THE TASK: In the article about states facing the coronavirus alone, which early charter did the nation's Founders scrap for leaving states to fend for themselves in a crisis?

[[ EXCERPT PROVIDED open ]]

Trump Leaves States to Fend for Themselves

The coronavirus is America’s first 50-state disaster, and each governor is dependent on outside help that may never come.

An illustration of a map of the U.S.
Vladimir Sviracevic / Shutterstock / The Atlantic

The United States is about to find out whether the Articles of Confederation would have worked. The nation’s Founders scrapped that early charter because it left states to fend for themselves in moments of crisis. The Constitution that replaced it created a stronger federal government. But yesterday, President Donald Trump seemed to turn back the clock. In a conference call with the nation’s governors about the coronavirus pandemic, the president declared, “Respirators, ventilators, all of the equipment—try getting it yourselves.”

Until now, our country has not faced a disaster that directly threatened all 50 states at the same time. Although 9/11 had consequences for the entire nation, the days and weeks after the attacks—during which states and communities far distant from Ground Zero sent equipment and personnel to New York—were a triumph of a mutual-aid system that presupposes that not everyone is in trouble at once.

But now that containment efforts have so far failed to prevent community transmission of COVID-19 from occurring, governors in every state need to decide how to proceed. With little guidance from the federal government, governors—along with mayors, CEOs, university presidents, and leaders in the sports and entertainment businesses—have taken it upon themselves to try to slow the spread of the virus before it overwhelms the medical system’s capacity to respond. Or, better put, a 50-state strategy has emerged to fill the vacuum left by an administration that is still unable to distribute enough testing kits, is still focused on closing borders, and was slow to tell the American public to just stay home.

The actions of governors have been a model of quick thinking—a demonstration of the benefits of federalism when the White House is unprepared and disorganized. But while the administration deserves some criticism, many of the obstacles to faster action are architectural in nature.

[[ EXCERPT PROVIDED closed ]]
[[ RECORDS PROVIDED open ]]

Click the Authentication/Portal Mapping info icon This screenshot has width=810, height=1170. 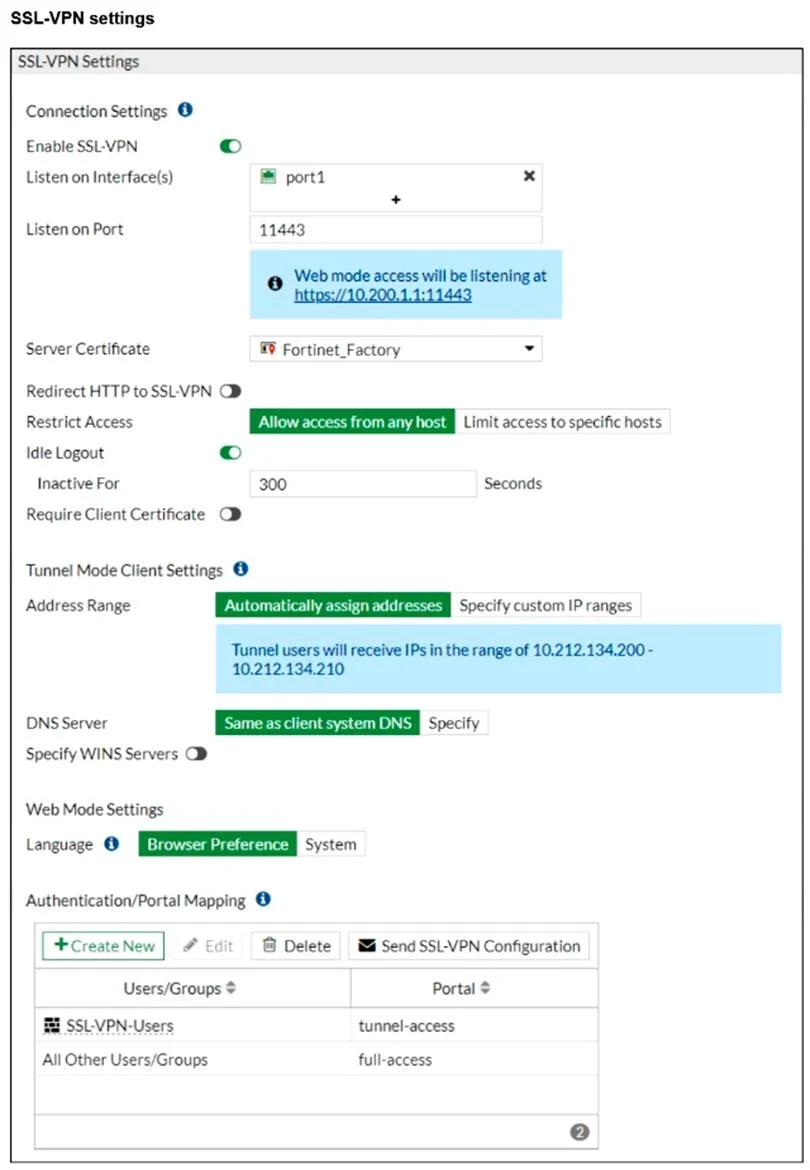263,899
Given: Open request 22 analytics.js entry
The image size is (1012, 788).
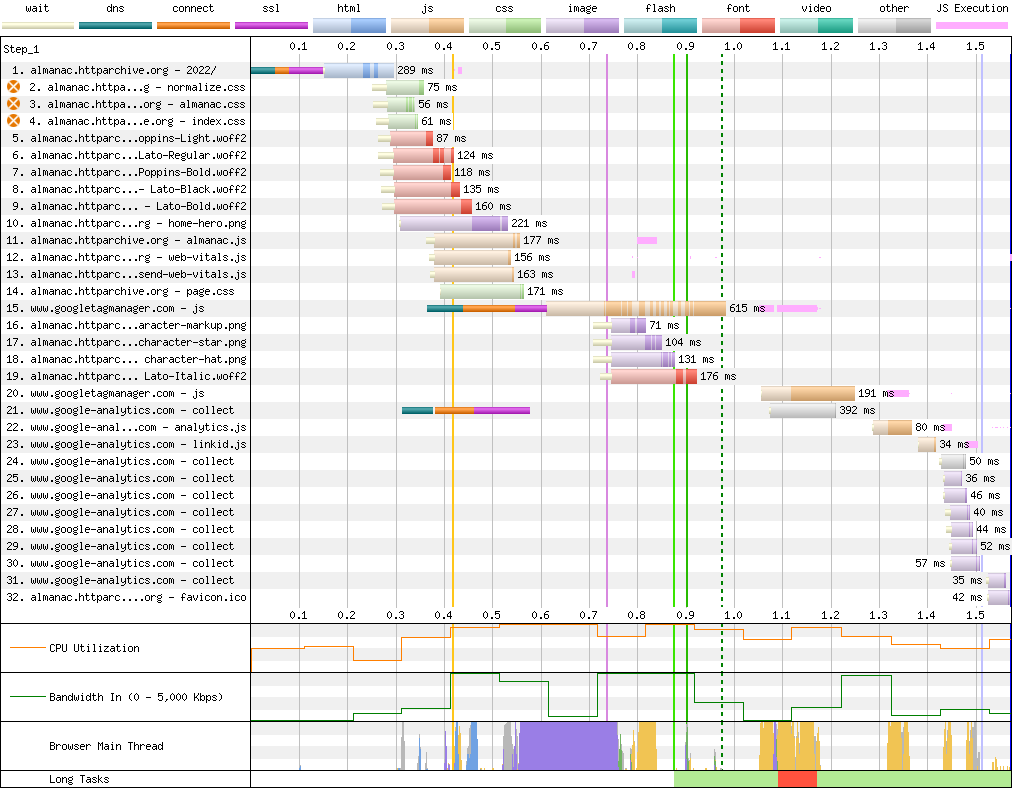Looking at the screenshot, I should 126,427.
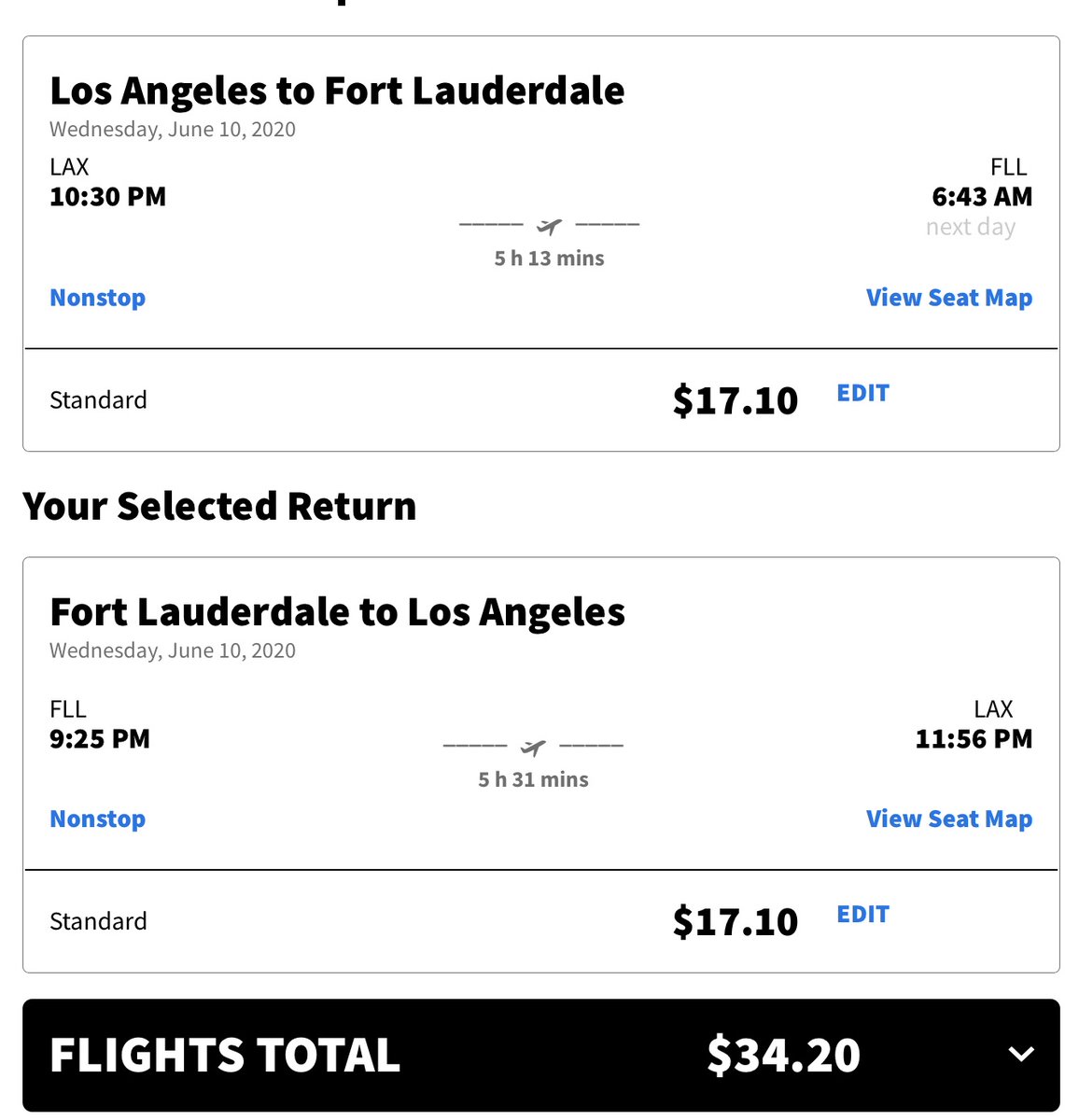Screen dimensions: 1065x1120
Task: View Seat Map for Fort Lauderdale to Los Angeles
Action: tap(948, 819)
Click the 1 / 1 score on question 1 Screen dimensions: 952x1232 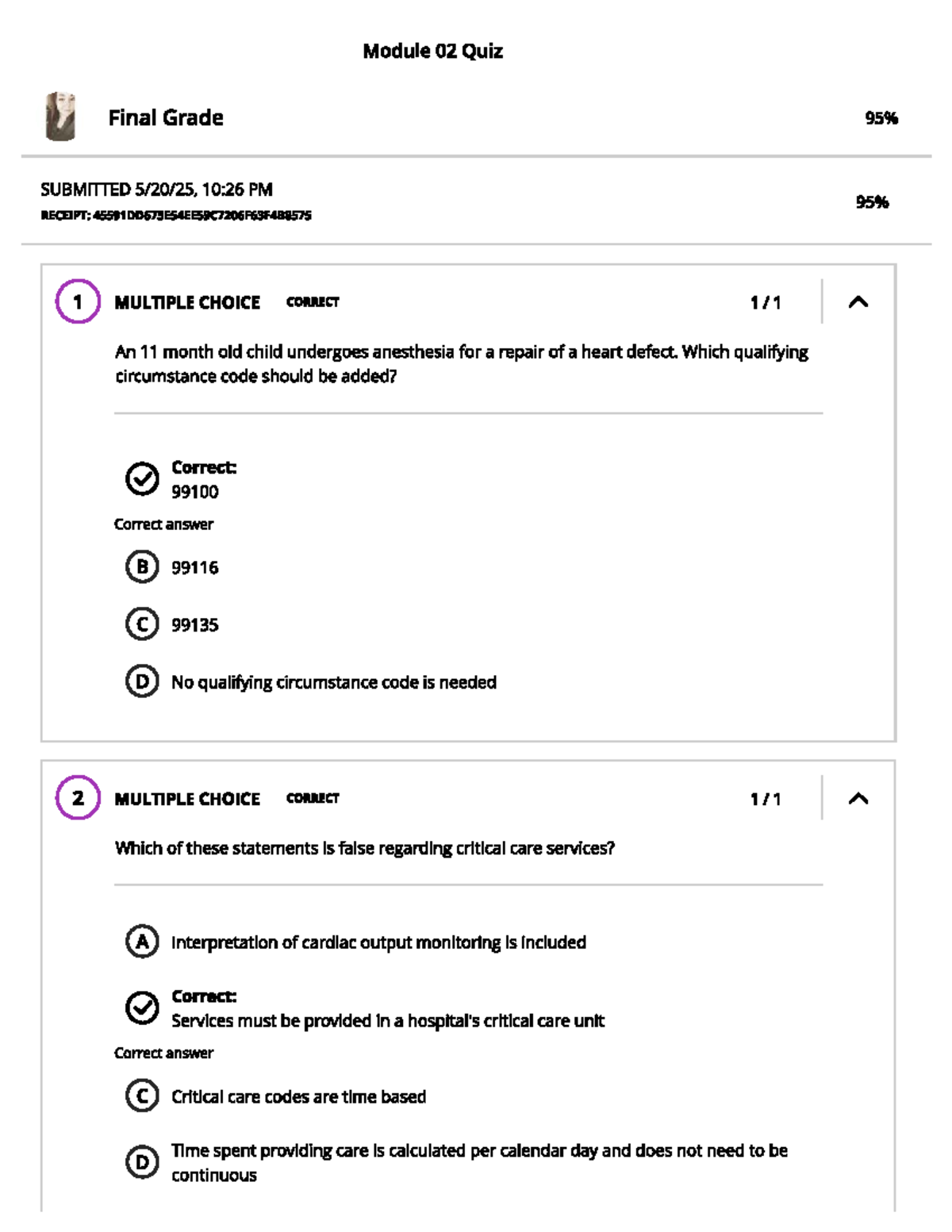(x=766, y=302)
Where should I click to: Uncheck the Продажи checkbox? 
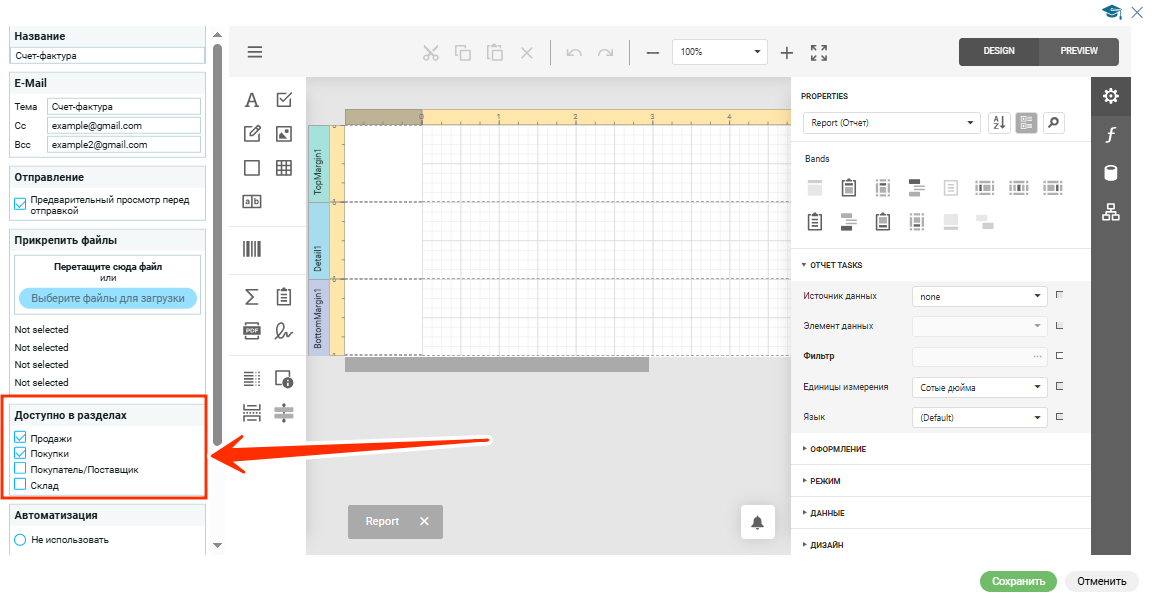coord(20,437)
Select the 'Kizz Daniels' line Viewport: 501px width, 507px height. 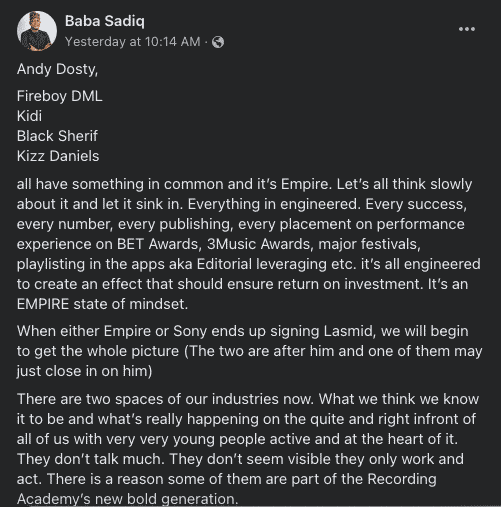tap(58, 156)
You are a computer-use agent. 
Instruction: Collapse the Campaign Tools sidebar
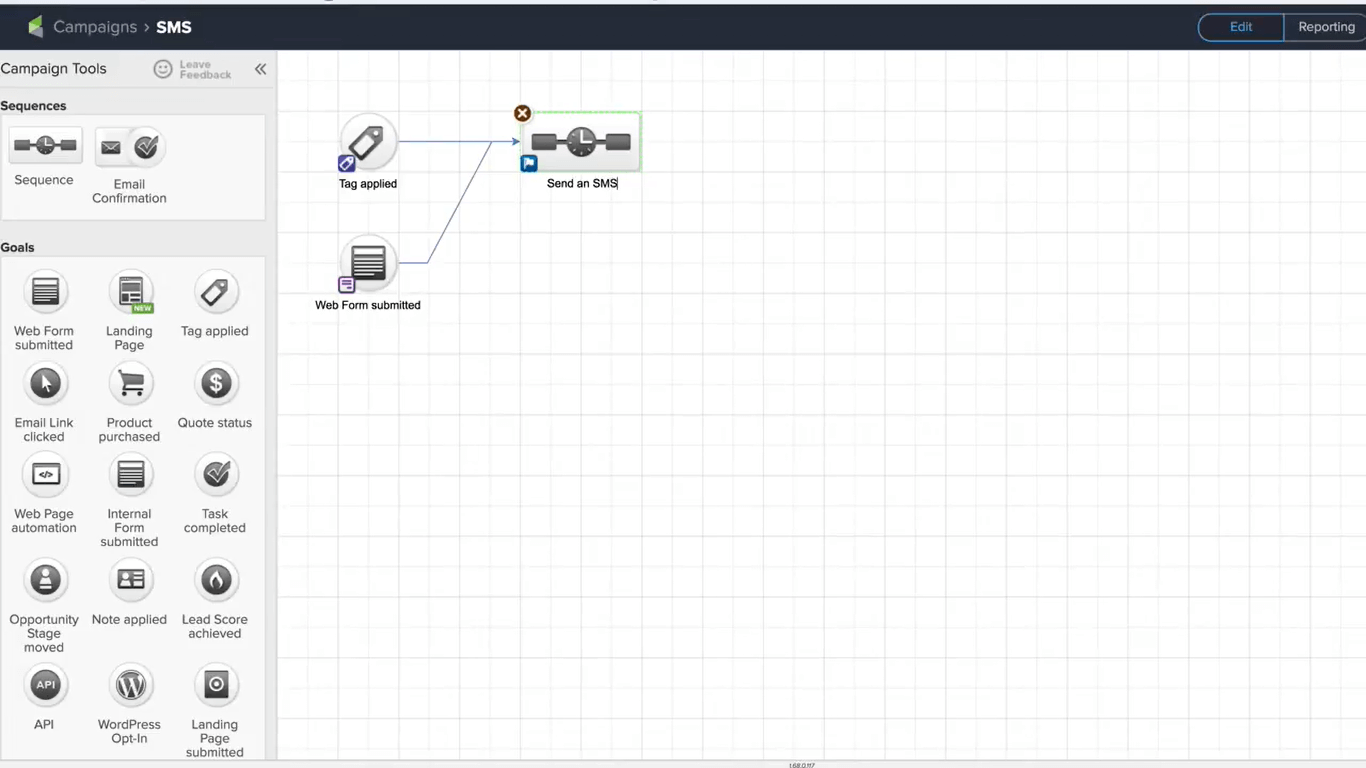[x=260, y=69]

[[ RECORDS PROVIDED closed ]]

RESULT OF THIS EXERCISE: The Articles of Confederation.